2- Structured Document overview
-------------------------------
The IStructuredDocument is organized in "regions", which are little pieces
of text.
The document contains a list of region collections, each one being
a list of regions. Each region has a type, as well as text.
Since we use this to parse XML, let's look at this XML example:
<?xml version="1.0" encoding="utf-8"?> \n
<resource> \n
<color/>
<string name="my_string">Some Value</string> <!-- comment -->\n
</resource>
This will result in the following regions and sub-regions:
(all the constants below are located in DOMRegionContext)
XML_PI_OPEN
XML_PI_OPEN:<?
XML_TAG_NAME:xml
XML_TAG_ATTRIBUTE_NAME:version
XML_TAG_ATTRIBUTE_EQUALS:=
XML_TAG_ATTRIBUTE_VALUE:"1.0"
XML_TAG_ATTRIBUTE_NAME:encoding
XML_TAG_ATTRIBUTE_EQUALS:=
XML_TAG_ATTRIBUTE_VALUE:"utf-8"
XML_PI_CLOSE:?>
XML_CONTENT
XML_CONTENT:\n
XML_TAG_NAME
XML_TAG_OPEN:<
XML_TAG_NAME:resources
XML_TAG_CLOSE:>
XML_CONTENT
XML_CONTENT:\n + whitespace before color
XML_TAG_NAME
XML_TAG_OPEN:<
XML_TAG_NAME:color
XML_EMPTY_TAG_CLOSE:/>
XML_CONTENT
XML_CONTENT:\n + whitespace before string
XML_TAG_NAME
XML_TAG_OPEN:<
XML_TAG_NAME:string
XML_TAG_ATTRIBUTE_NAME:name
XML_TAG_ATTRIBUTE_EQUALS:=
XML_TAG_ATTRIBUTE_VALUE:"my_string"
XML_TAG_CLOSE:>
XML_CONTENT
XML_CONTENT:Some Value
XML_TAG_NAME
XML_END_TAG_OPEN:</
XML_TAG_NAME:string
XML_TAG_CLOSE:>
XML_CONTENT
XML_CONTENT: (2 spaces before the comment)
XML_COMMENT_TEXT
XML_COMMENT_OPEN:<!--
XML_COMMENT_TEXT: comment
XML_COMMENT_CLOSE:--
XML_CONTENT
XML_CONTENT: \n after comment
XML_TAG_NAME
XML_END_TAG_OPEN:</
XML_TAG_NAME:resources
XML_TAG_CLOSE:>
XML_CONTENT
XML_CONTENT:
3- Iterating through regions
----------------------------
To iterate through all regions, we need to process the list of top-level regions and then
iterate over inner regions:
for (IStructuredDocumentRegion regions : sdoc.getStructuredDocumentRegions()) {
// process inner regions
for (int i = 0; i < regions.getNumberOfRegions(); i++) {
ITextRegion region = regions.getRegions().get(i);
String type = region.getType();
String text = regions.getText(region);
}
}
Each "region collection" basically matches one XML tag, with sub-regions for all the tokens
inside a tag.
Note that an XML_CONTENT region is actually the whitespace, was is known as a TEXT in the w3c DOM.
Also note that each outer region has a type, but the inner regions also reuse a similar type.
So for example an outer XML_TAG_NAME region collection is a proper XML tag, and it will contain
an opening tag, a closing tag but also an XML_TAG_NAME that is the tag name itself.
Surprisingly, the inner regions do not have many access methods we can use on them, except their
type and start/length/end.

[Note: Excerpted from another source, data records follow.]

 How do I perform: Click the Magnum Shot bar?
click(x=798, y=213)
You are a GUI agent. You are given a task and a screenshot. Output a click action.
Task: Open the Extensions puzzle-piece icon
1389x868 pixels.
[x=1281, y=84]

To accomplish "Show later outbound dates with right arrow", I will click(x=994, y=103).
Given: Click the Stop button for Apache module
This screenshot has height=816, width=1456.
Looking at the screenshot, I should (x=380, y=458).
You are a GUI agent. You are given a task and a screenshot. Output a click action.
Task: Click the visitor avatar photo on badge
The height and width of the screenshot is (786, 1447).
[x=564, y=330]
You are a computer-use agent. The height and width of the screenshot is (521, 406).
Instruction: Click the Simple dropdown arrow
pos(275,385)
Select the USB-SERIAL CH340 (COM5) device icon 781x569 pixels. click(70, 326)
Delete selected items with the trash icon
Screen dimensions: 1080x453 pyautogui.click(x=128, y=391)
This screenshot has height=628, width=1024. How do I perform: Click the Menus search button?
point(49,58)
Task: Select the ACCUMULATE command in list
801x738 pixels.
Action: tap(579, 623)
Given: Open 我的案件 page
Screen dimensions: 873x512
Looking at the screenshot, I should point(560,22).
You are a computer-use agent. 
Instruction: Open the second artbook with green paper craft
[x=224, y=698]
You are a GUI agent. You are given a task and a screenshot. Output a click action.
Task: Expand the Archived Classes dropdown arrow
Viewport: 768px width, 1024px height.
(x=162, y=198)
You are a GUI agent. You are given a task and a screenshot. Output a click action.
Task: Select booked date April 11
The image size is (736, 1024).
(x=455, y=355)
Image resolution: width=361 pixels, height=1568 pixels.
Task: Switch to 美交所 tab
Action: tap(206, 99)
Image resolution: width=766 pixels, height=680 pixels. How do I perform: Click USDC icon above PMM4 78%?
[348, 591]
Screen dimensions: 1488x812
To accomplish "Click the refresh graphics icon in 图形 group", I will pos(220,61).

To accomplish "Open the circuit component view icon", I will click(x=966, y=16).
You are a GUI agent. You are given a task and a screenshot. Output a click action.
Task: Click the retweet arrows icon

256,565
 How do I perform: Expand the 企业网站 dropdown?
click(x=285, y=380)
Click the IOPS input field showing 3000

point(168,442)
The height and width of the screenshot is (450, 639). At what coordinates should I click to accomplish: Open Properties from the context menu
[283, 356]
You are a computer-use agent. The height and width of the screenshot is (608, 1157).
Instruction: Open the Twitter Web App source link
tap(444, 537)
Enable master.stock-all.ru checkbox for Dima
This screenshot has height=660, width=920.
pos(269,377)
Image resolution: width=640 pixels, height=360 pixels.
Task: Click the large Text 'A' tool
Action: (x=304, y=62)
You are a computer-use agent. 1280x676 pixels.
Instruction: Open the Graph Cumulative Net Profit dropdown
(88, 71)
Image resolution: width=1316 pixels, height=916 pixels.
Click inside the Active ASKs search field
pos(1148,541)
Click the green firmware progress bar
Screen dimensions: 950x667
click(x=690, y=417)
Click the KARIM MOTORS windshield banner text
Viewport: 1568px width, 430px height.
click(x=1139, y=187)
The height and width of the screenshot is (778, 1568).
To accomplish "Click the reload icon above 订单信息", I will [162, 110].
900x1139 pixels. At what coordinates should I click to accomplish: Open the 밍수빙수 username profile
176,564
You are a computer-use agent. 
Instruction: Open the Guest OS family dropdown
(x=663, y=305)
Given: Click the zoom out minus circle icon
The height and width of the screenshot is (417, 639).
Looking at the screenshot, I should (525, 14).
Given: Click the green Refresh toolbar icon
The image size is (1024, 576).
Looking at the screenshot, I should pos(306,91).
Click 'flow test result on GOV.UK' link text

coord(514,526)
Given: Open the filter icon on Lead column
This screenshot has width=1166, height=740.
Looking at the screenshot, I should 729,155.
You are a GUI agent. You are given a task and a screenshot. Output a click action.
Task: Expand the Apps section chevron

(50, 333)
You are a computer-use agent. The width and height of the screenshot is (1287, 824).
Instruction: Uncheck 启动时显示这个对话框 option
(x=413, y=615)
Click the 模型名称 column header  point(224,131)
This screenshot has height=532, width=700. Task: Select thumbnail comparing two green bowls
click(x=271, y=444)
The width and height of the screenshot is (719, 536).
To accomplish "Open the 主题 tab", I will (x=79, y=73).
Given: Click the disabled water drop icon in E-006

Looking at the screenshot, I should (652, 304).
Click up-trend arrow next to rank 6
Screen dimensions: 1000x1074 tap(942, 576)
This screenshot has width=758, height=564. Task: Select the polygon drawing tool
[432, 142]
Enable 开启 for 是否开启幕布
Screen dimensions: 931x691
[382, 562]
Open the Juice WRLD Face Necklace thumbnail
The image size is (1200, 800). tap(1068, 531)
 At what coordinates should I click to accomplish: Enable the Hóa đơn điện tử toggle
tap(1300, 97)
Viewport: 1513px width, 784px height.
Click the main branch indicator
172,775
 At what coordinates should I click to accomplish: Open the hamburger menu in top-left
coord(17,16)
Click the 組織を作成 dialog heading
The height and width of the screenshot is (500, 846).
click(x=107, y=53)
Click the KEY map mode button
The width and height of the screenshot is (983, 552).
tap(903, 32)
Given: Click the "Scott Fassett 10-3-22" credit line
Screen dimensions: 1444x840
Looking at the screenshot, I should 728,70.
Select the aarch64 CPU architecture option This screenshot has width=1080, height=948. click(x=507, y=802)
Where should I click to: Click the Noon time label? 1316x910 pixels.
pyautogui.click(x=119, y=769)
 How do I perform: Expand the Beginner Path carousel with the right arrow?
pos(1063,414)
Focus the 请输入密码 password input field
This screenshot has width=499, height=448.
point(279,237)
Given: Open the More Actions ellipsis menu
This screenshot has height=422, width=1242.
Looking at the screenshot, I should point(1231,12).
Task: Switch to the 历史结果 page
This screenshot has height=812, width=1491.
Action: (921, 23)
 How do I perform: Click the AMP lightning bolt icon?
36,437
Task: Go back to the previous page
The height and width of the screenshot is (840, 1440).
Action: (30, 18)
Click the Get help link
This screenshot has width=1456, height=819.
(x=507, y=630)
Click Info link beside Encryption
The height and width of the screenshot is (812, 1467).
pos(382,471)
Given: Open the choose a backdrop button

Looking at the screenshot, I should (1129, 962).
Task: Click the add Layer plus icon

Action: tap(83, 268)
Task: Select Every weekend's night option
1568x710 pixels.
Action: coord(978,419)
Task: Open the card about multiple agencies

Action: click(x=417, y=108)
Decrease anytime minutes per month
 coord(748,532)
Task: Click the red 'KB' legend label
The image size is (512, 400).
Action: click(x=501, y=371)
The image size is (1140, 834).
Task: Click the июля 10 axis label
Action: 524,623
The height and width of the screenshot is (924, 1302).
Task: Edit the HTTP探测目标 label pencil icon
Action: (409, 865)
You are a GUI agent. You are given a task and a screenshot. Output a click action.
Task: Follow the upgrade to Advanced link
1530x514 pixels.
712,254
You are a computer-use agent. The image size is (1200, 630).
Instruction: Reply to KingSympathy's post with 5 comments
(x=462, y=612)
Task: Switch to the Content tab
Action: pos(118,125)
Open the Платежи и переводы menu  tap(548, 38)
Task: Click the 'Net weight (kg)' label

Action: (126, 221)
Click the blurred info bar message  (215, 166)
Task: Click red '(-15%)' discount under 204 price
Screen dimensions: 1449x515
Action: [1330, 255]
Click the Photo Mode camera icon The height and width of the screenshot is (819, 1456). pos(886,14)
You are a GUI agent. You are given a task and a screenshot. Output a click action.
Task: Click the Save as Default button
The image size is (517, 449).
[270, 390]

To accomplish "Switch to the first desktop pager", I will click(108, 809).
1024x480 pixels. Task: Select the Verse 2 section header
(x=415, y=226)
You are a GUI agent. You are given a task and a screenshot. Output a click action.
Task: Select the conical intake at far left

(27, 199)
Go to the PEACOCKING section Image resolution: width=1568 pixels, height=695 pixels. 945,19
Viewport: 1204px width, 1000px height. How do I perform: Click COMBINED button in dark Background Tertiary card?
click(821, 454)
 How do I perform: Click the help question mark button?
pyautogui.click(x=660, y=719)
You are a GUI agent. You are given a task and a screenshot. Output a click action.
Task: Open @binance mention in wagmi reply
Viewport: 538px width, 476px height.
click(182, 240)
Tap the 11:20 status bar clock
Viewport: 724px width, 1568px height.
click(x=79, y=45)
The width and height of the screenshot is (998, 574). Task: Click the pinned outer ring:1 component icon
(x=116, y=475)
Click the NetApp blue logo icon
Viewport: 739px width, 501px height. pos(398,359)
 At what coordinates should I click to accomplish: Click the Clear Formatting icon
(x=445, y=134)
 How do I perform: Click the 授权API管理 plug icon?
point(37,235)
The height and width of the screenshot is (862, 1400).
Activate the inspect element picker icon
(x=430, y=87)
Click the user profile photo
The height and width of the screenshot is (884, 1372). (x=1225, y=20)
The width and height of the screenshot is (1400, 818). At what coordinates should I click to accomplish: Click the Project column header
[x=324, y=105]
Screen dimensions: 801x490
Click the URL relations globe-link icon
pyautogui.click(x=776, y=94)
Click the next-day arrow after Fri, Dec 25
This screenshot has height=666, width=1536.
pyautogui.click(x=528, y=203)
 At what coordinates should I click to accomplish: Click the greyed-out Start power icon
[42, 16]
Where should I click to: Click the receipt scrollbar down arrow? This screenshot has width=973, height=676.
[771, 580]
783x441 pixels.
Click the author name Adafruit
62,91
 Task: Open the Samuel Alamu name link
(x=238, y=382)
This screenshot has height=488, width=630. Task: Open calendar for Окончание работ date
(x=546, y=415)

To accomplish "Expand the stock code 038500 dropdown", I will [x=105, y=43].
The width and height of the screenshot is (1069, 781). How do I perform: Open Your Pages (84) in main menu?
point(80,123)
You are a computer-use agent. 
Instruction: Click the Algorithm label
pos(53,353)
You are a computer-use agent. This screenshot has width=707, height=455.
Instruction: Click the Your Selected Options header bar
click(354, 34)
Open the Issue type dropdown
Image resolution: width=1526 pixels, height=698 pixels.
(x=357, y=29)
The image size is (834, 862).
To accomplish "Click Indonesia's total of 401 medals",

There are two length and end methods:
- getLength() and getEnd() take any whitespace into account.
- getTextLength() and getTextEnd() exclude some typical trailing whitespace.
Note that regarding the trailing whitespace, empirical evidence shows that in the XML case
here, the only case where it matters is in a tag such as <string name="my_string">: for the
XML_TAG_NAME region, getLength is 7 (string + space) and getTextLength is 6 (string, no space).
Spacing between XML element is its own collapsed region.
If you want the text of the inner region, you actually need to query it from the outer region.
The outer IStructuredDocumentRegion (the region collection) contains lots more useful access
methods, some of which return details on the inner regions:
- getText : without the whitespace.
- getFullText : with the whitespace.
- getStart / getLength / getEnd : type-dependent offset, including whitespace.
- getStart / getTextLength / getTextEnd : type-dependent offset, excluding "irrelevant" whitespace.
- getStartOffset / getEndOffset / getTextEndOffset : relative to document.
Empirical evidence shows that there is no discernible difference between the getStart/getEnd
values and those returned by getStartOffset/getEndOffset. Please abide by the javadoc.
All offsets start at zero.
Given a region collection, you can also browse regions either using a getRegions() list, or
using getFirst/getLastRegion, or using getRegionAtCharacterOffset(). Iterating the region
list seems the most useful scenario. There's no actual iterator provided for inner regions.
There are a few other methods available in the regions classes. This was not an exhaustive list.